7 December 2014: In to Winter

Early evening, 30 November 2014.

Early evening, 30 November 2014.

It would not be entirely accurate to say I have not been writing because I have had to spend all my time shoveling snow. But it wouldn’t be far from the truth, either.

Since my last post, lamenting the storage of my canoe for the winter, the seasons have shifted drastically. Just three days after putting the canoe up in the rafters, I had to pull out the snow blower and fire it up to cut through the 12 inches of snow that blew into town early in November. Though there hasn’t been much new snow since then, we have been through a wicked cold snap, and there is no sign that it was an early vision of things to come and that winter will withdraw. No, winter is here to stay. As if to confirm the fact, my brother sent this photo taken soon after that November storm.
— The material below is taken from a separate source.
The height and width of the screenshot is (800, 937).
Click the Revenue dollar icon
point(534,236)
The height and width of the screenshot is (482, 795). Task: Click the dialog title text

It’s a little hard to make out, but on the roof of his office is a snowy owl, resting between the chimneys and probably grumbling that he must be harassed by the crow and raven.

Snowy Owl (Nyctea scandiaca), Marquette, MI. November, 2014

Snowy Owl (Nyctea scandiaca), Marquette, MI. November, 2014

So here we are again. Closing doors and windows, turning up the heat or stoking the fire, and waiting for enough snow to begin cross-country skiing (which a friend of mine did just after the November storm).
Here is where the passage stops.